- [必要な作業]: 再生可能エネルギー普及の抜粋で、「エネルギー資源の枯渇問題、地」から「会長に語っていただきました。」までの部分をすべて書き直してください。その際、「ドイツ」を「スウェーデン」に置き換えてください。

- [抜粋]:
────────────────

活動のご案内

環境の取組

市民・地域主導による再生可能エネルギー普及 (1)

滋賀の生協 No.160(2012.11.16)
2012国際協同組合年記念企画
市民・地域主導による再生可能エネルギー普及
―安全で持続可能な社会に向けてー

2012年7月31日 滋賀県農業教育情報センター大ホール
主催 2012国際協同組合年(IYC)滋賀実行委員会

講師 和田 武氏(日本環境学会会長)
日本環境学会会長。元立命館大学教授、工学博士。専門は環境保全論、資源エネルギー論。主な著書に『脱原発、再生可能エネルギー中心の社会へ』『環境と平和』(以上あけび書房)、『飛躍するドイツ再生可能エネルギー』(世界思想社)など。



 エネルギー資源の枯渇問題、地球の温暖化問題、そして福島原発事故を契機として、日本でも「再生可能エネルギー」への国民的議論が高まっています。この二〇年間で再生可能エネルギーを飛躍的に普及させた、ドイツ、デンマークの経験に学び、どうすれば日本社会のエネルギー構造を再生可能エネルギー中心にしていけるのか。和田武日本環境学会会長に語っていただきました。

────────────────

- [与えられた記録]:
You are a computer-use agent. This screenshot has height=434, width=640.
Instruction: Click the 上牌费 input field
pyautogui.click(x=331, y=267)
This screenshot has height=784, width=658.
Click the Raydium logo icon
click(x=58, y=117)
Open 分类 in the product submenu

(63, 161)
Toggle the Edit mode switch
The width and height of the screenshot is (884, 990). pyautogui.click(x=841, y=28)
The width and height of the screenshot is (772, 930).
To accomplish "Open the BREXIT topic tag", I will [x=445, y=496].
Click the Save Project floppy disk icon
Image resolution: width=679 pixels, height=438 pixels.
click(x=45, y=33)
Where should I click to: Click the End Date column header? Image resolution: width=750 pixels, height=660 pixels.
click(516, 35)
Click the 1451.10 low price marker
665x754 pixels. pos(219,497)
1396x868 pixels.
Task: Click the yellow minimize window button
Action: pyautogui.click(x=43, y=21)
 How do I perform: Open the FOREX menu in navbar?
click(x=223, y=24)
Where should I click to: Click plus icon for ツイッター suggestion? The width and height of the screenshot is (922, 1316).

────────────────

- [解答]:
エネルギー資源の枯渇問題、地球の温暖化問題、そして福島原発事故を契機として、日本でも「再生可能エネルギー」への国民的議論が高まっています。この二〇年間で再生可能エネルギーを飛躍的に普及させた、スウェーデン、デンマークの経験に学び、どうすれば日本社会のエネルギー構造を再生可能エネルギー中心にしていけるのか。和田武日本環境学会会長に語っていただきました。